• Problem to work on
Could you show all lines in the entries below that contain the string "XIUREN秀人番外"?

• Data records
------------------------------------
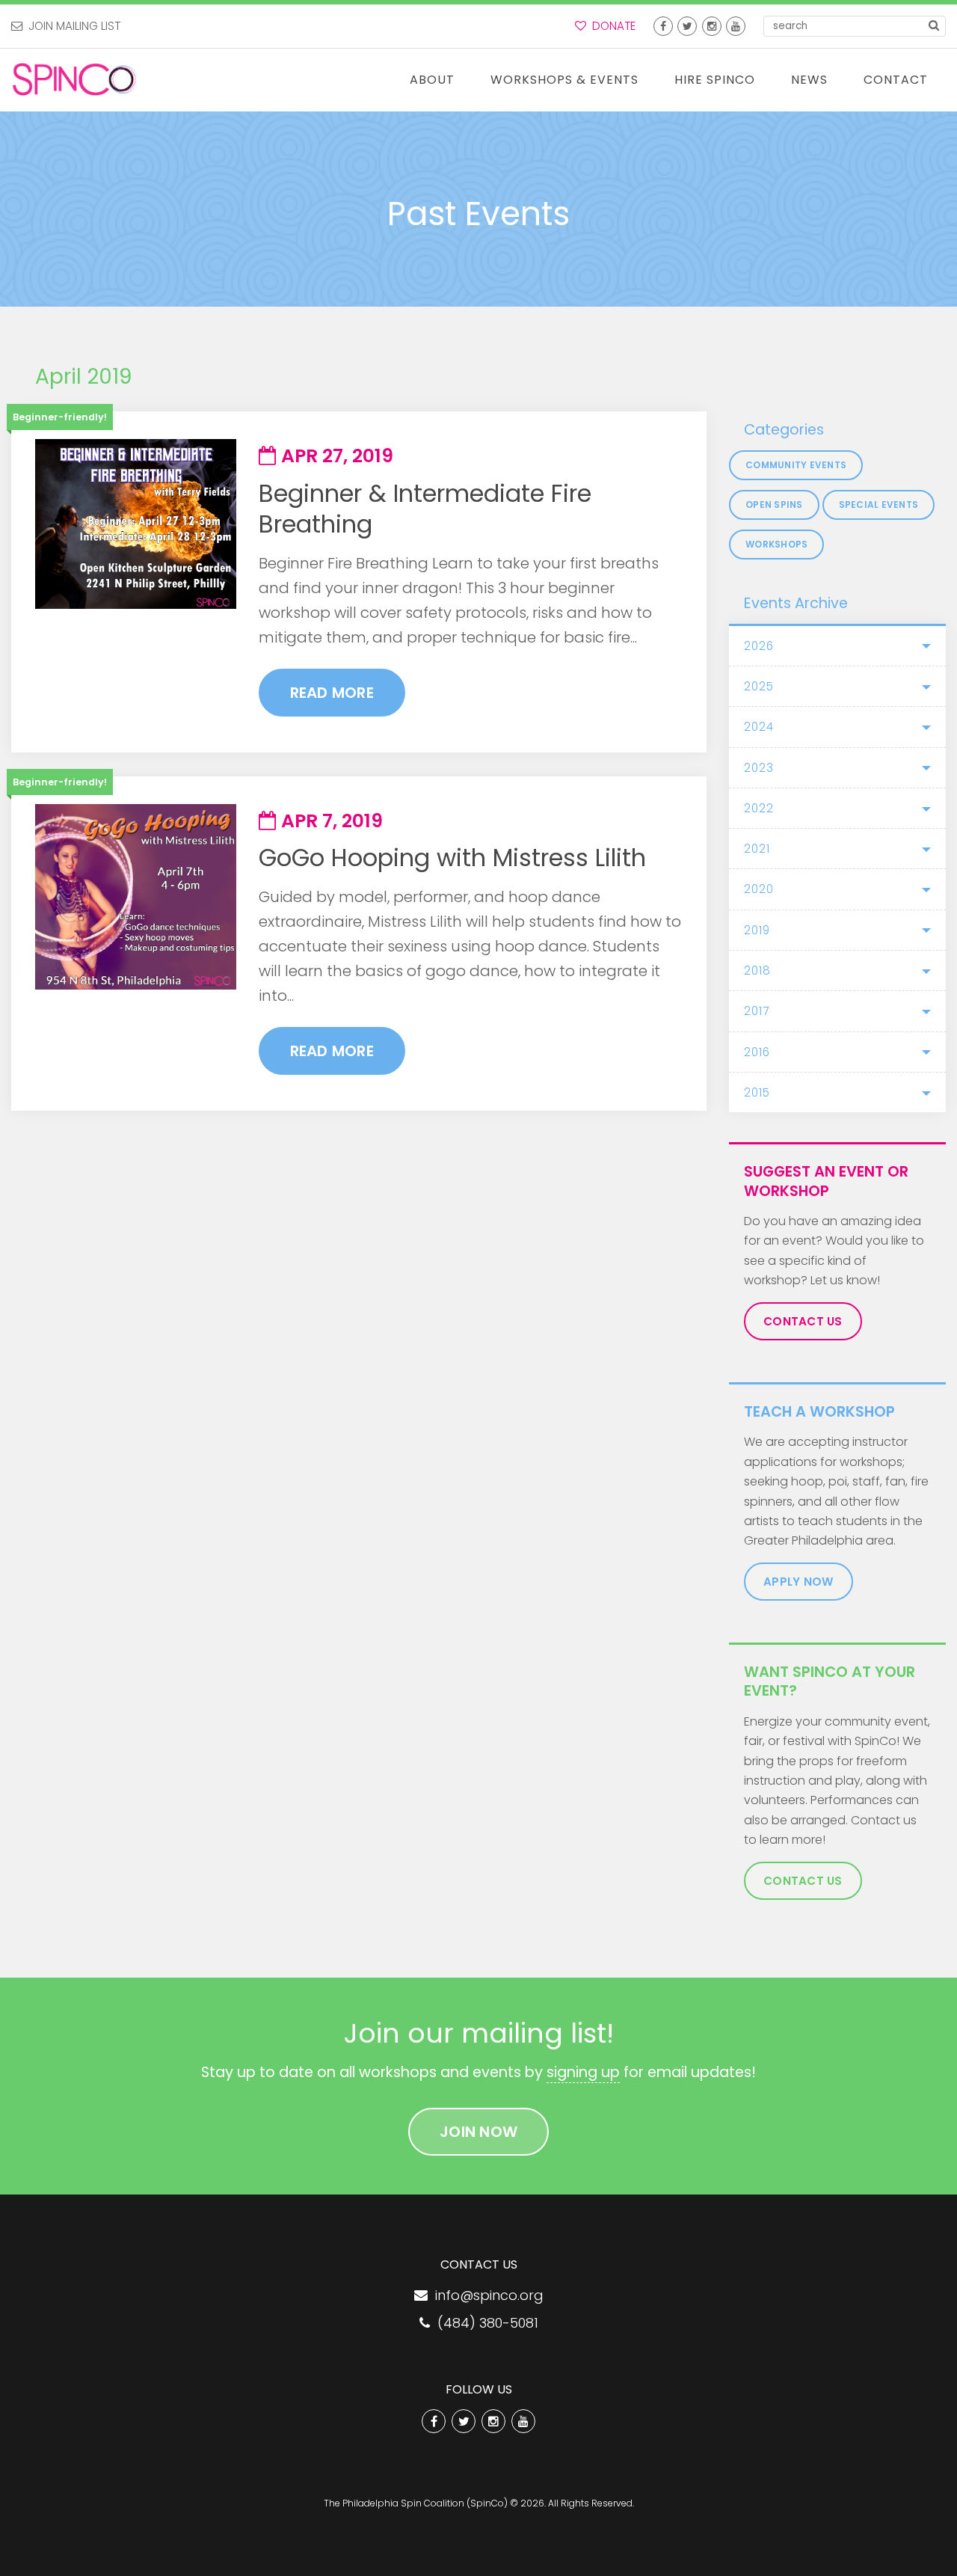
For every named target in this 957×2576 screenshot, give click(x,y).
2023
------------------------------------
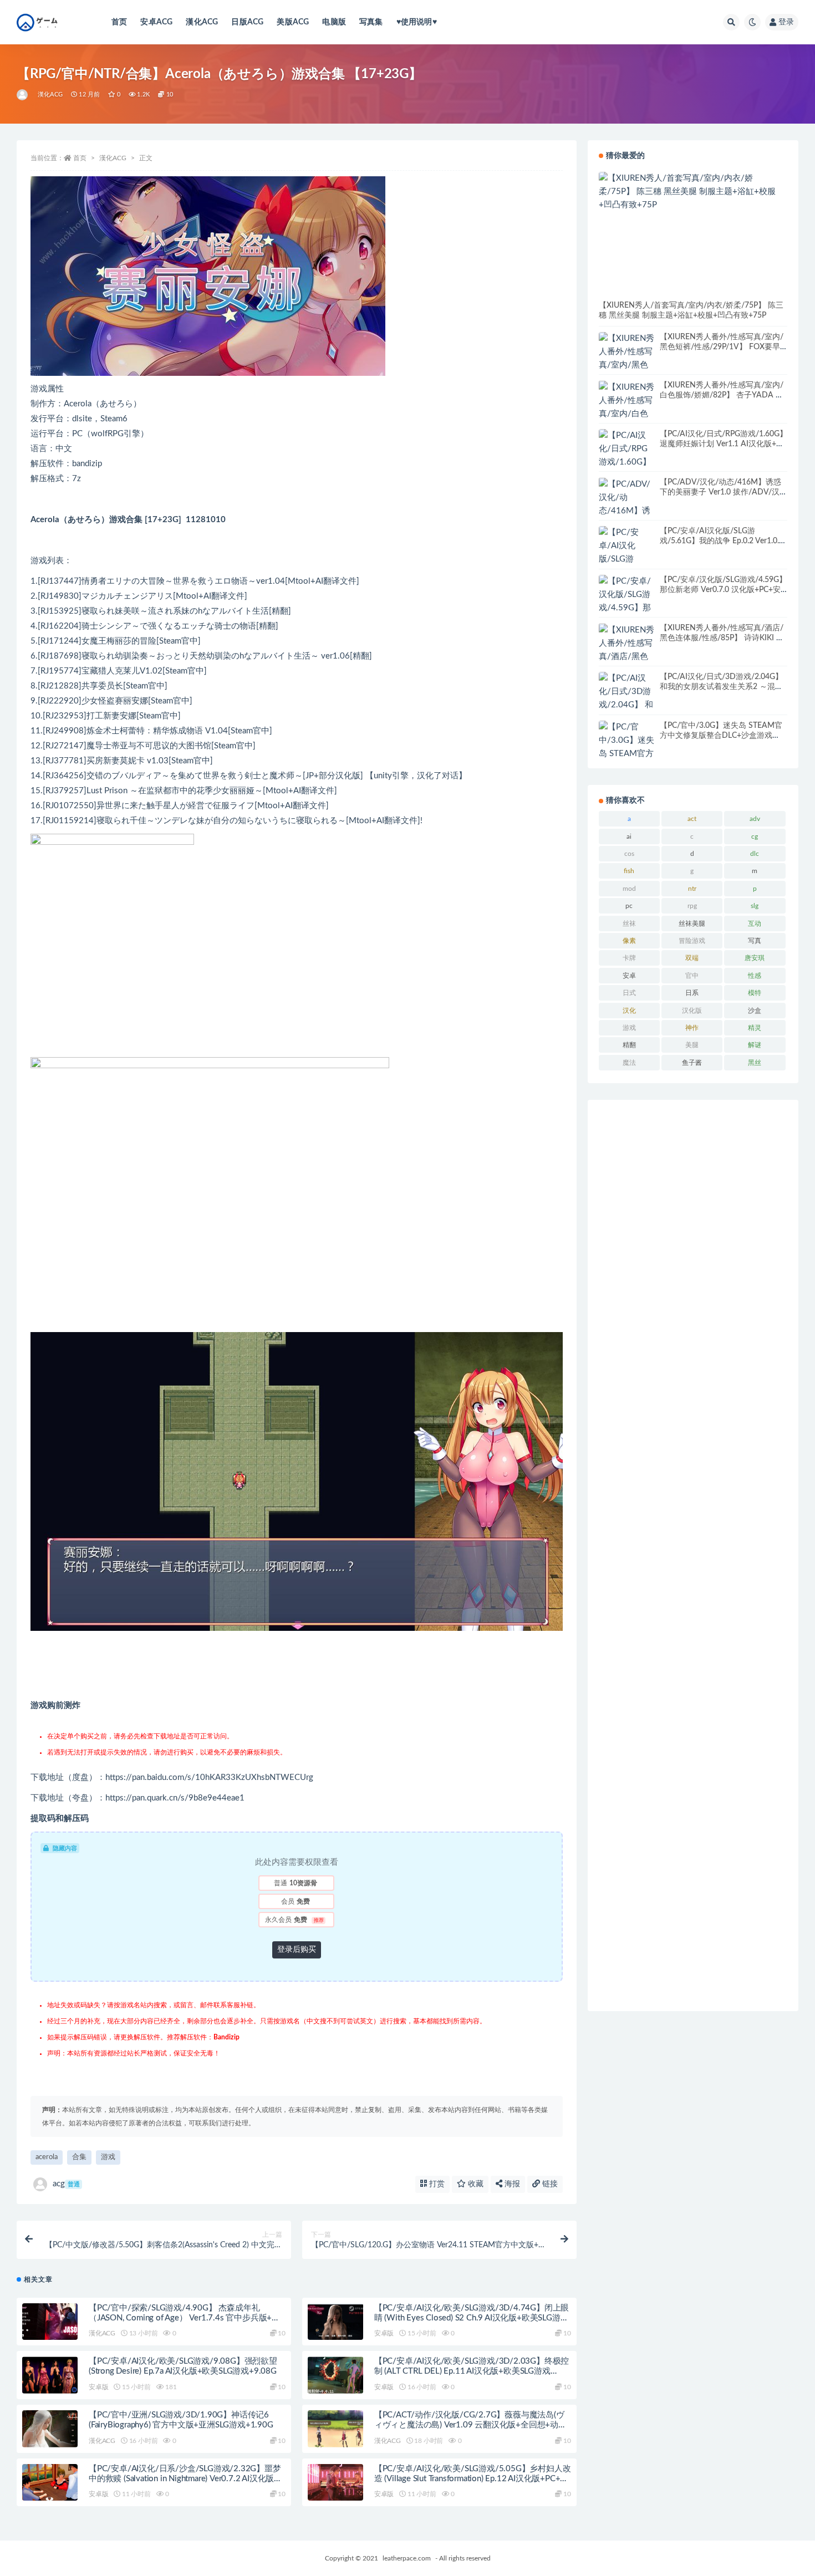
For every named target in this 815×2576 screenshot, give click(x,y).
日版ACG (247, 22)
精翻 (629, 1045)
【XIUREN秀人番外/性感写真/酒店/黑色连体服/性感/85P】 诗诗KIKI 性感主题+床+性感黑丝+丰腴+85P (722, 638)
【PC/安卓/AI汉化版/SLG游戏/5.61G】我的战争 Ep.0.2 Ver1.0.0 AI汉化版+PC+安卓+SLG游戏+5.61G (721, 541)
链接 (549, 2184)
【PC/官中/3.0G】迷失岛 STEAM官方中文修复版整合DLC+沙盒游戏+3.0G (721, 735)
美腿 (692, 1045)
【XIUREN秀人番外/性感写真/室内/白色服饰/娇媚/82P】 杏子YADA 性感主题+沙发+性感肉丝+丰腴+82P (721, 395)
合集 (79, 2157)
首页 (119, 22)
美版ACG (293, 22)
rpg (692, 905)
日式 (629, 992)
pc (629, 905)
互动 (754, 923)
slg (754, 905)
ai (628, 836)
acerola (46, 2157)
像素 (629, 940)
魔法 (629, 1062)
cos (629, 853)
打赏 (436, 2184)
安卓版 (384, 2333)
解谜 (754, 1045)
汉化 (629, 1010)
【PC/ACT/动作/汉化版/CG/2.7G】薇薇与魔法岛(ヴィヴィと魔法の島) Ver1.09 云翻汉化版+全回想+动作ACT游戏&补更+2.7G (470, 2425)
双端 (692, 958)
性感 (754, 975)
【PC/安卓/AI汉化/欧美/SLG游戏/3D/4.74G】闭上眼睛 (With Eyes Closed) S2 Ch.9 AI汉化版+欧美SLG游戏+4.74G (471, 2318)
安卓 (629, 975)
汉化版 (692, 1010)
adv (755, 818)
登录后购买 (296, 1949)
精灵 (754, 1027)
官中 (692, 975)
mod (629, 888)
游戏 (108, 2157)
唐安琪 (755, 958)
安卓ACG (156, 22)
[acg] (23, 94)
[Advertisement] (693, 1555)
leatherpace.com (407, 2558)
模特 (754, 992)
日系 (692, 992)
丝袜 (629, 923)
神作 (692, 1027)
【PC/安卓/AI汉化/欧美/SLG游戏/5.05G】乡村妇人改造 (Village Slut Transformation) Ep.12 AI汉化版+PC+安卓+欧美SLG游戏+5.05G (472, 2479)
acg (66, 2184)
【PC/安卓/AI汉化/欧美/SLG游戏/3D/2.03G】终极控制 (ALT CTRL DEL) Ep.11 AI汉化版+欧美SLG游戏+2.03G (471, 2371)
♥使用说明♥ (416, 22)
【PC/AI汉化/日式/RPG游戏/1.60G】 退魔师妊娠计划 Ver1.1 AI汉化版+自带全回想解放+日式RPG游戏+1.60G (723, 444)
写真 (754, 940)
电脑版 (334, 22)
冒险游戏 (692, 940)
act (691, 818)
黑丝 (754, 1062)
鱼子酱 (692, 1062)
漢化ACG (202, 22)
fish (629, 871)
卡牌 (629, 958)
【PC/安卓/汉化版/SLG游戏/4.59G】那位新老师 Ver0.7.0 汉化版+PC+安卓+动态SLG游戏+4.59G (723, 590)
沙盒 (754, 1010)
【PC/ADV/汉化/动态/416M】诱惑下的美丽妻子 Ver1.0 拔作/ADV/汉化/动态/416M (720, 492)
------------------------------------
• Solution to this exercise
【XIUREN秀人番外/性感写真/酒店/黑色连体服/性感/85P】 诗诗KIKI 性感主题+床+性感黑丝+丰腴+85P (722, 638)
【XIUREN秀人番外/性感写真/室内/白色服饰/娇媚/82P】 杏子YADA 性感主题+沙发+性感肉丝+丰腴+82P (721, 395)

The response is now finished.